DOCUMENT SEGMENT:
________________________________________
The Hybrid Advantage: The researchers predict that the future of enterprise AI lies in hybrid models. By interleaving Mamba-3 with self-attention, organizations can combine the efficient "memory" of SSMs with the precise "database" storage of Transformers.

Barries to adoption — and how Mamba 3 is mitigating them

The Mamba architecture, while theoretically superior in scaling, has yet to displace the Transformer primarily due to the "Tensor Core Paradox" and a significant gap in ecosystem maturity.

Despite its linear O(L) complexity, early Mamba iterations struggled to utilize Nvidia's Tensor Cores, which are purpose-built for the dense matrix multiplications that define Transformers. While Transformers typically achieve 80–90% hardware utilization, the recurrent, scalar-heavy nature of SSMs often left Mamba-1 peaking at just 10–15%.

This "arithmetic intensity" gap meant that, in practice, Transformers were often faster to train despite their worse theoretical complexity.

Although Mamba-3 has largely mitigated this through Multi-Input Multi-Output (MIMO) updates and State Space Duality—mathematically reframing SSMs as "linear attention" that Tensor Cores can digest—the hardware-software stack for Transformers is simply too entrenched to be unseated overnight.

Beyond raw hardware utilization, Mamba faces a "logic and loyalty" constraint. Most industrial scaling laws, safety frameworks, and optimization libraries (like FlashAttention, GGUF quantization, and LoRA) were built exclusively for the Transformer's KV-cache paradigm.

Quantizing Mamba remains notoriously difficult; standard 4-bit methods often cause double-digit accuracy drops because Mamba’s parallel scan mechanism amplifies numerical outliers that Transformers can easily ignore.

Furthermore, pure Mamba models still lag in In-Context Learning (ICL)—the ability to "learn" from examples in a prompt. Research indicates that while Mamba-3 is nearly 4% more efficient in raw language modeling, it still struggles with the "copying" and multi-hop reasoning tasks that Attention handles natively.

Consequently, the industry is not "switching" to Mamba so much as "absorbing" it; the current state of the art has pivoted toward Hybrid Architectures (like Nvidia’s Nemotron-3 family) that interleave Mamba layers for long-context efficiency with just enough Attention layers to maintain "database-like" retrieval and reasoning.

Availability, licensing, and usage

Mamba-3 is not merely a theoretical research paper; it is a fully realized, open-source release available for immediate use with model code published on Github.

The project is released under the Apache-2.0 License. This is a permissive, business-friendly license that allows for free usage, modification, and commercial distribution without requiring the disclosure of proprietary source code.

This release is good for developers building long-context applications, real-time reasoning agents, or those seeking to reduce GPU costs in high-volume production environments.

Leading the State Space Models (SSM) revolution

The release was met with enthusiasm on social media, particularly regarding the "student-led" nature of the project. Gu, whose X/Twitter bio describes him as "leading the ssm revolution," gave full credit to the student leads, including Aakash Lahoti and Kevin Y. Li

Gu’s thread highlighted the team’s satisfaction with the design:

"We’re quite happy with the final model design! The three core methodological changes are inspired by (imo) some elegant math and methods."

As agentic workflows push inference demand "through the roof," the arrival of Mamba-3 suggests that the future of AI may not just be about having the biggest model, but about having the most efficient one.

Mamba-3 has successfully re-aligned the SSM with the realities of modern hardware, proving that even in the age of the Transformer, the principles of classical control theory still have a vital role to play.
________________________________________
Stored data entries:

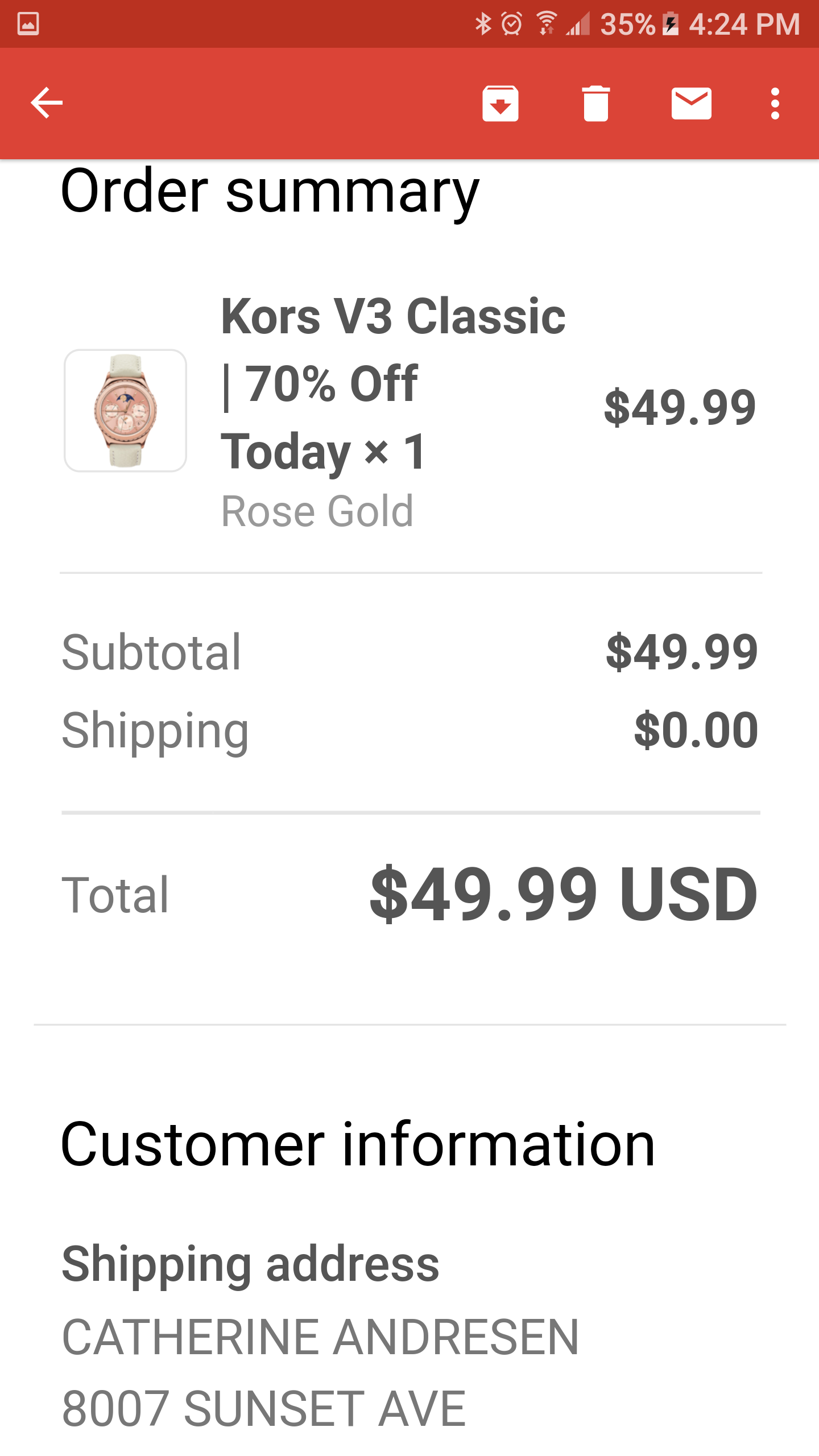Open the rose gold watch product thumbnail
This screenshot has width=819, height=1456.
(x=125, y=410)
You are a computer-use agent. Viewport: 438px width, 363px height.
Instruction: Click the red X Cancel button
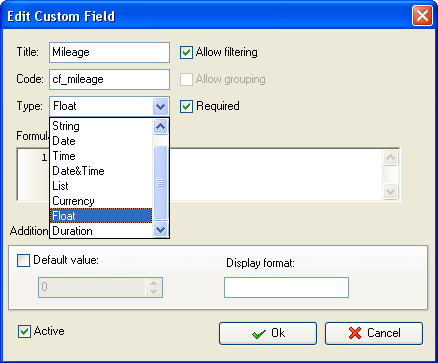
________________________________________
ASSIGNMENT: List every person mentioned by name in the Mamba-3 article above.

WRITTEN ANSWER: Gu, Aakash Lahoti, Kevin Y. Li